12. The method according to claim 7, wherein the size of the
ablation volume is estimated using an Arrhenius model calculation
on the information received from each thermal feedback
assembly.
13. The method according to claim 7, further comprising selecting a
characteristic energy value to be delivered to the electrode probe
assembly based on characteristics of the electrode probe assembly
and characteristics of the target tissue to be treated.
14. The method according to claim 7, further comprising: providing
a hub to hold the electrode probe assembly and the thermal feedback
assembly.
15. The method according to claim 7, further comprising: providing
a hub to hold the electrode probe assembly and a plurality of
thermal feedback assemblies, wherein each thermal feedback assembly
is held at a known distance from the electrode probe assembly.
16. The method according to claim 15, further comprising:
estimating the size of the ablation volume based on the plurality
of measured temperatures and the known distances from the
electrodes.
17. A method for determining completeness of an ablation procedure
on a target tissue, comprising: measuring a time of electrosurgical
energy delivery to target tissue; measuring a temperature at a
known distance from an electrode probe assembly; estimating a
temperature of an ablation volume based on the measured
temperature, known distance from the electrode probe assembly, and
the measured time of energy delivery; and calculating a growth rate
of the ablation volume based on the estimated size.

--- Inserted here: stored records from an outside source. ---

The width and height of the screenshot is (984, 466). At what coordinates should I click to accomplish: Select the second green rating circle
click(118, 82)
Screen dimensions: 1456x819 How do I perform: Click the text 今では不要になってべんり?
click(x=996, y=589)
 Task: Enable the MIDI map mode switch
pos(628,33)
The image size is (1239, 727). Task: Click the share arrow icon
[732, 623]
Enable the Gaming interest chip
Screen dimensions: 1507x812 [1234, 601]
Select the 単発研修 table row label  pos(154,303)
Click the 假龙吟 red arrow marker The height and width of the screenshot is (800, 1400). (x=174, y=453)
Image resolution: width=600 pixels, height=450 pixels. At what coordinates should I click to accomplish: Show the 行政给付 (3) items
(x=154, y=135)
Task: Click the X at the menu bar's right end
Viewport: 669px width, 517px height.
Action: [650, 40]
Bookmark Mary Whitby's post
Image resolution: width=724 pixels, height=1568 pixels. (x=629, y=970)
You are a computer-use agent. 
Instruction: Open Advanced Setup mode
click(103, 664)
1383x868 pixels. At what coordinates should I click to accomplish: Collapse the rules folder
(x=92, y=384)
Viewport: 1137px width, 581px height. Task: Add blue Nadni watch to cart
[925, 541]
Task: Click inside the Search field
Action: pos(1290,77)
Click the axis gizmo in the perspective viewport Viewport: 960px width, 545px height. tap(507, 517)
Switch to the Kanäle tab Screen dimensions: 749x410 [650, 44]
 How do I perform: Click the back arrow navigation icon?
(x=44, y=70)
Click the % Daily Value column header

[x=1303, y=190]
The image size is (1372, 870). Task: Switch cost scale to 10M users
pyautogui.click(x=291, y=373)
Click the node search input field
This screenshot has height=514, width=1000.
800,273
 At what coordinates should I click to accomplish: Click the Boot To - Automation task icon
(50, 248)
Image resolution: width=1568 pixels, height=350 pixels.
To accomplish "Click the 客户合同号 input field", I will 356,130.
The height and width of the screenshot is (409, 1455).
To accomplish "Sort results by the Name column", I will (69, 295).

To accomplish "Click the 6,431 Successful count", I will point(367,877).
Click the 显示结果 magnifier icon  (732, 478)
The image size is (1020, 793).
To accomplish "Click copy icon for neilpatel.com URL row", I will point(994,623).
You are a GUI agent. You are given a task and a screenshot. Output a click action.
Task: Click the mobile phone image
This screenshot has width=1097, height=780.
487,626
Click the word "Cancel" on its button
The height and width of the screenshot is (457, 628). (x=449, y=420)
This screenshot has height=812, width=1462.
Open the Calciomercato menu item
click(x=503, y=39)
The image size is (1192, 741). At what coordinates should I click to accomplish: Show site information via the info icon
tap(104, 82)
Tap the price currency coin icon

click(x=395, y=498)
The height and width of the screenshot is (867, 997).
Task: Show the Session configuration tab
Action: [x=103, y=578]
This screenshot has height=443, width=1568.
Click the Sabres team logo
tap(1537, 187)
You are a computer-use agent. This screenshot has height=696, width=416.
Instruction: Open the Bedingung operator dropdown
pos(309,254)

18. The method according to claim 17, further comprising:
interpolating one or more temperatures and distances from the
electrode probe assembly based on boundary conditions; and
determining a temperature and distance from the electrode probe
assembly where the threshold is reached.
19. The method according to claim 18, wherein the one or more
temperatures are interpolated using a logarithmic decay
calculation.
20. The method according to claim 18, further comprising: measuring
more than one temperature; interpolating one or more temperatures
and distances from the electrode probe assembly based on the more
than one temperature measured; and determining a temperature and
distance from the electrode probe assembly where the threshold is
reached.
Description
CROSS-REFERENCE TO RELATED APPLICATIONS
[0001] The present application is a continuation in part of U.S.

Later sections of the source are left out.